What to do
Among the entries, find each line that includes the string "agent" and list it.

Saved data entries
▼

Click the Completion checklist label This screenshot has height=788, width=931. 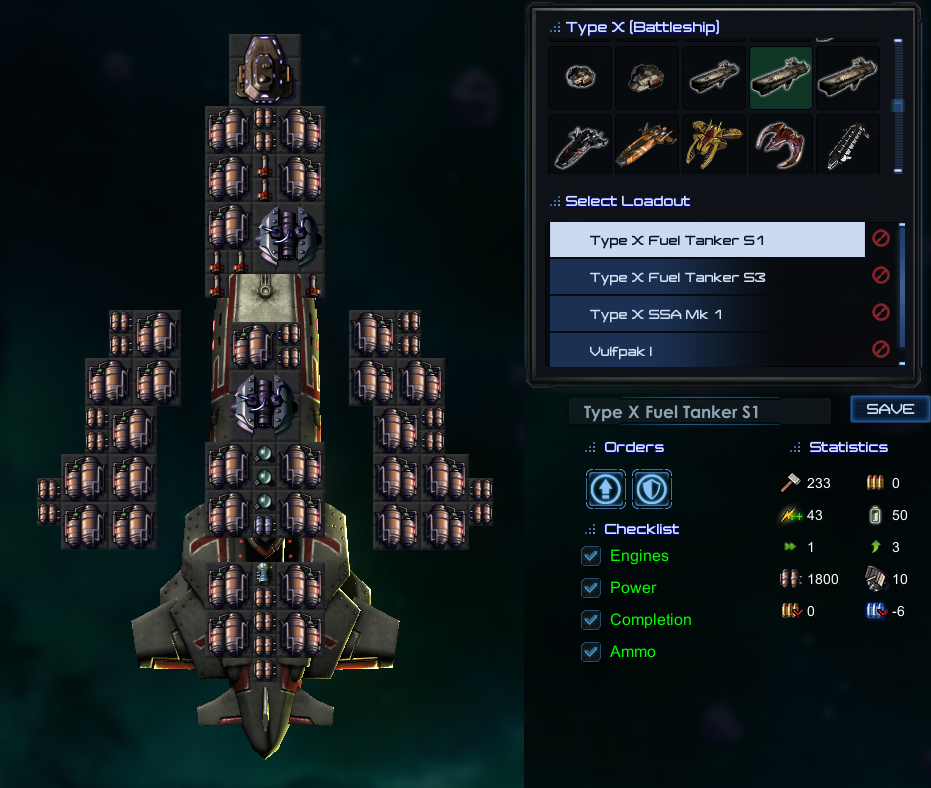pyautogui.click(x=650, y=620)
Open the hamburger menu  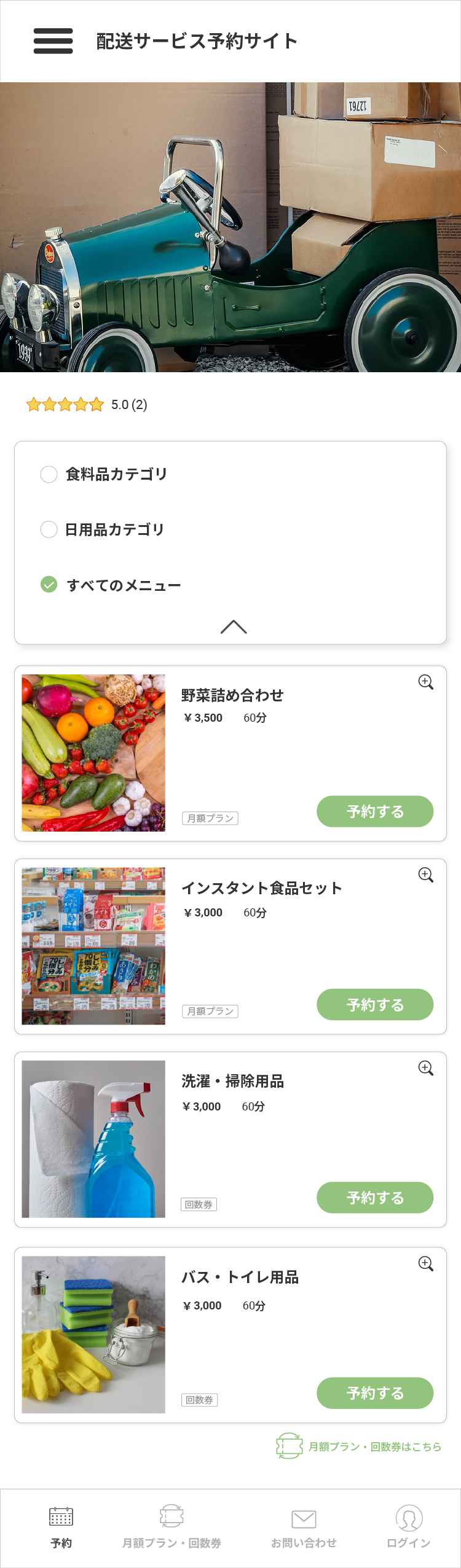pos(53,41)
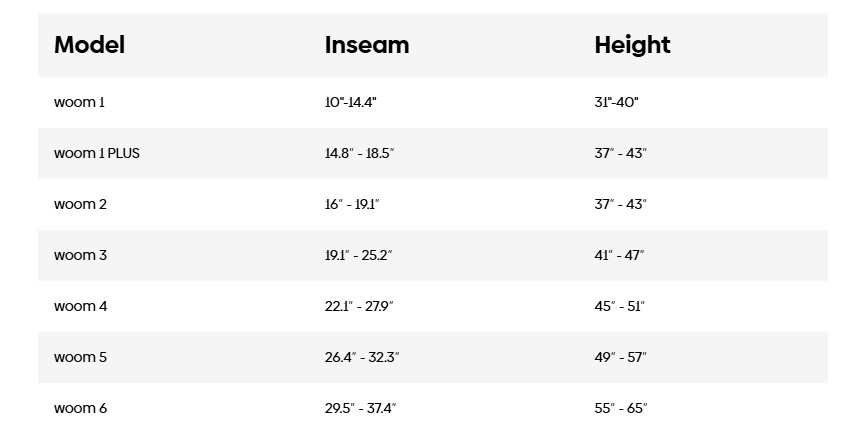Click the 19.1" - 25.2" inseam value

tap(359, 255)
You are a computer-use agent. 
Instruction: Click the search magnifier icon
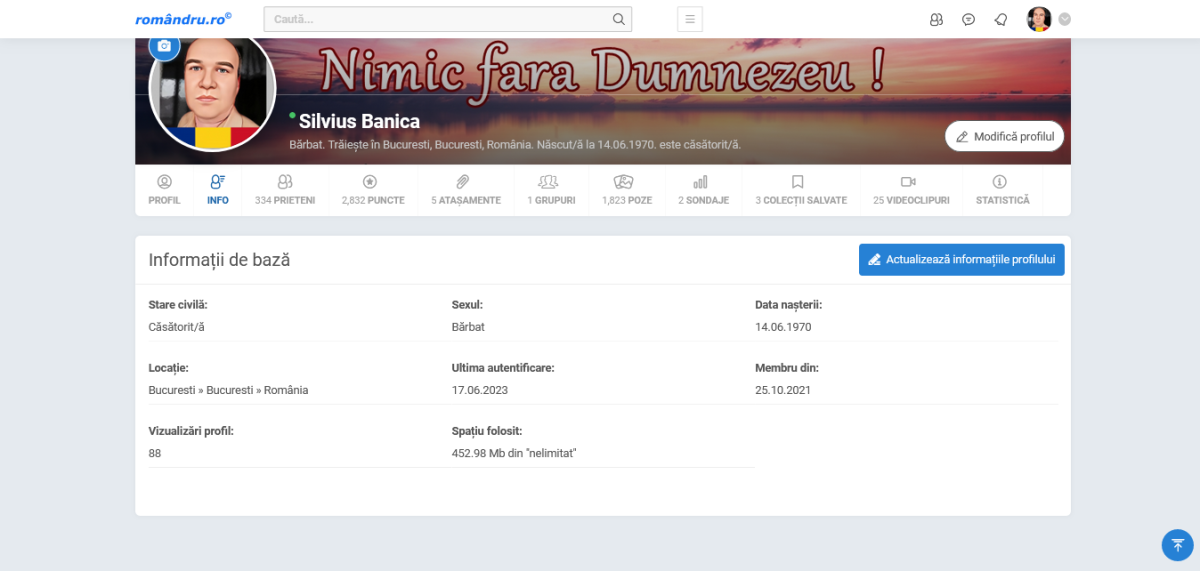pos(619,19)
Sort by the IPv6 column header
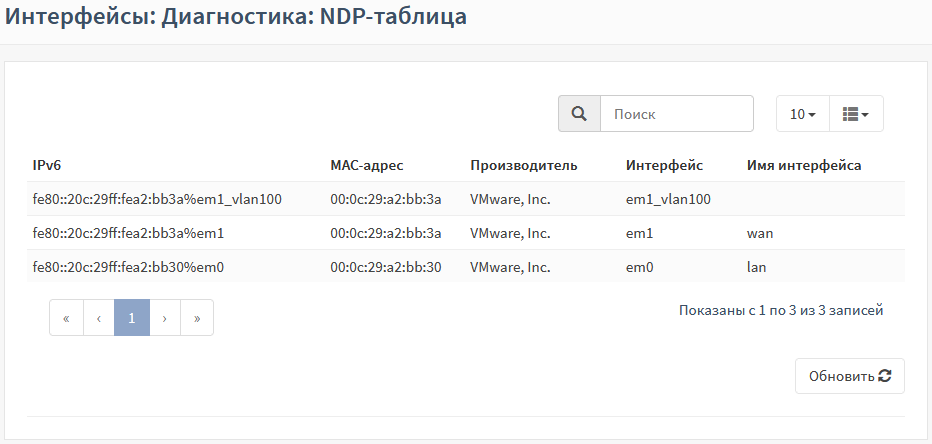932x444 pixels. tap(48, 165)
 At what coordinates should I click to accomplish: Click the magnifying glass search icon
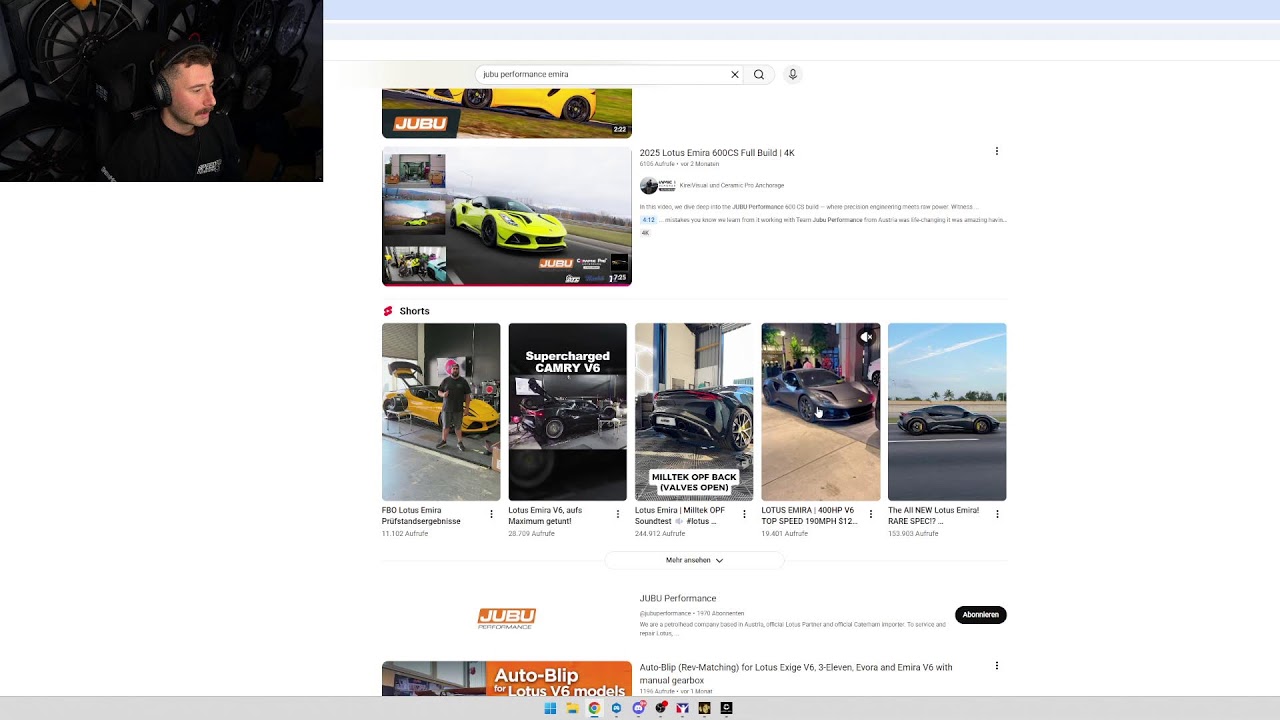(x=759, y=74)
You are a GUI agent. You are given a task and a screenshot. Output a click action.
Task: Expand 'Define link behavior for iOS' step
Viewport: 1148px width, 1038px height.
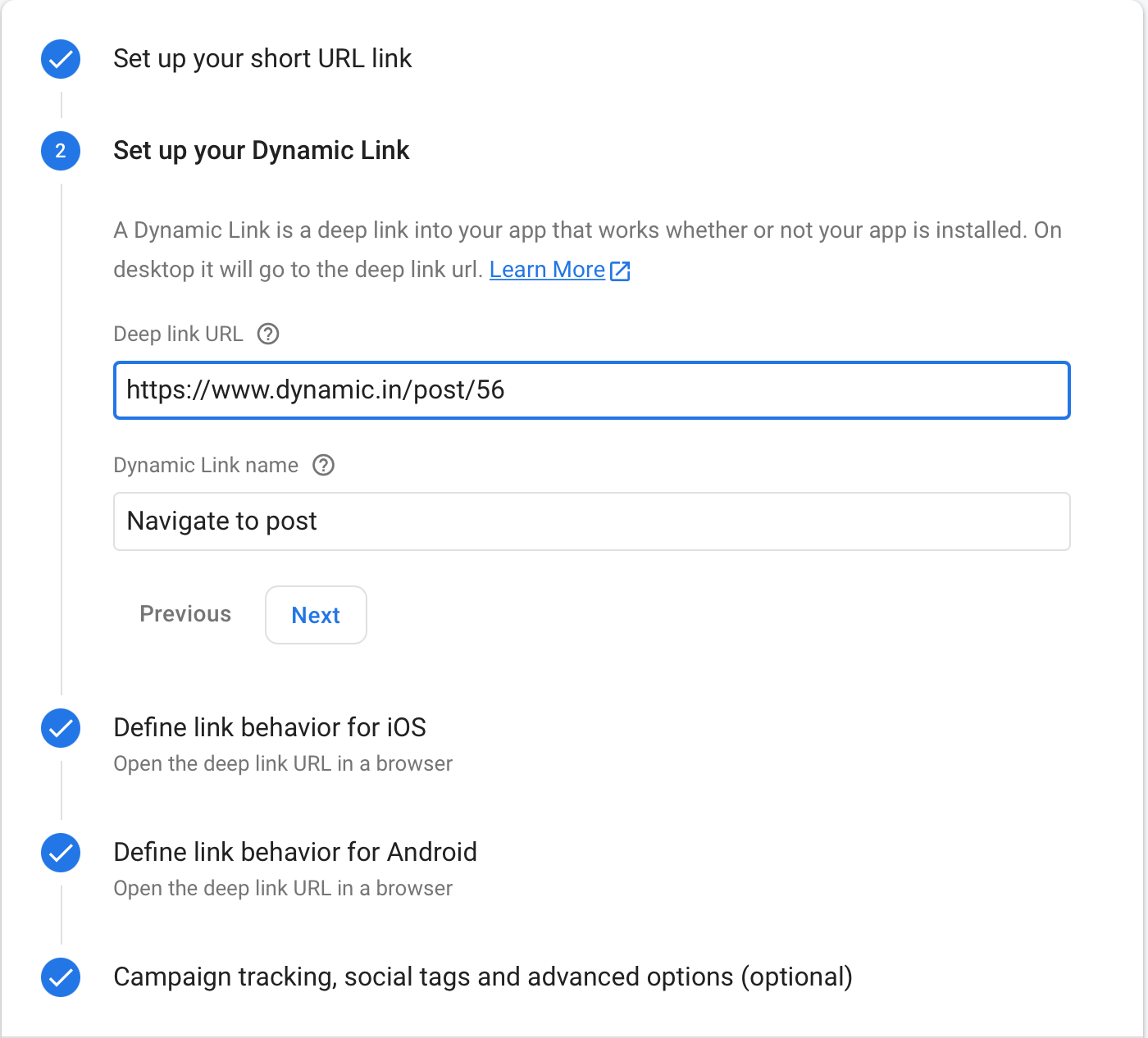(x=270, y=727)
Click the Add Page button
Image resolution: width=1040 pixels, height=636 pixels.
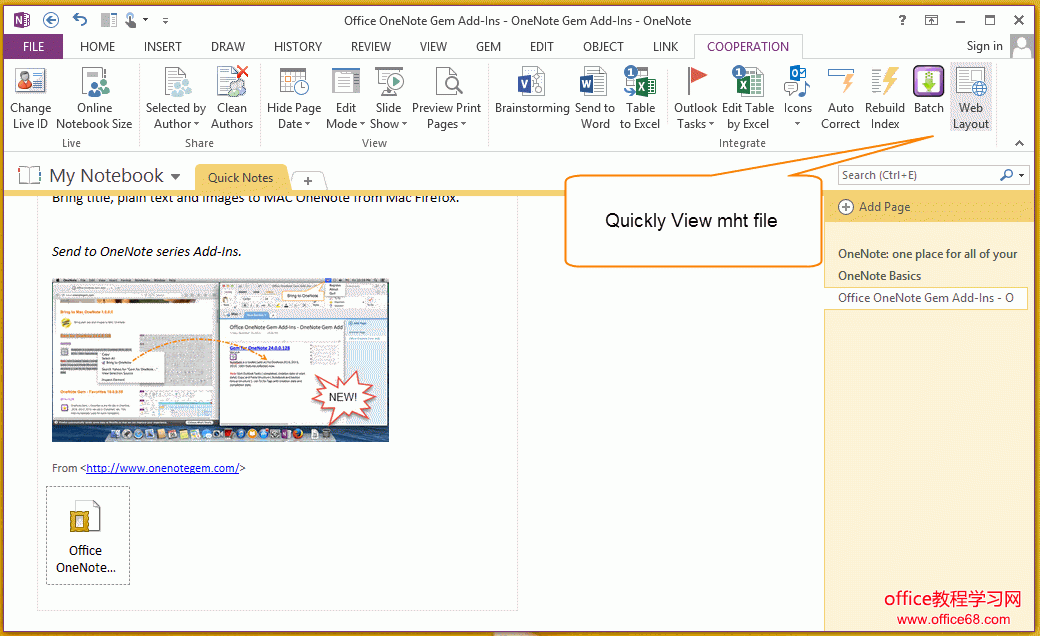(x=875, y=207)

▲

Solution
You are a computer-use agent. 
You are a GUI agent. You are given a task and a screenshot. Output a click action.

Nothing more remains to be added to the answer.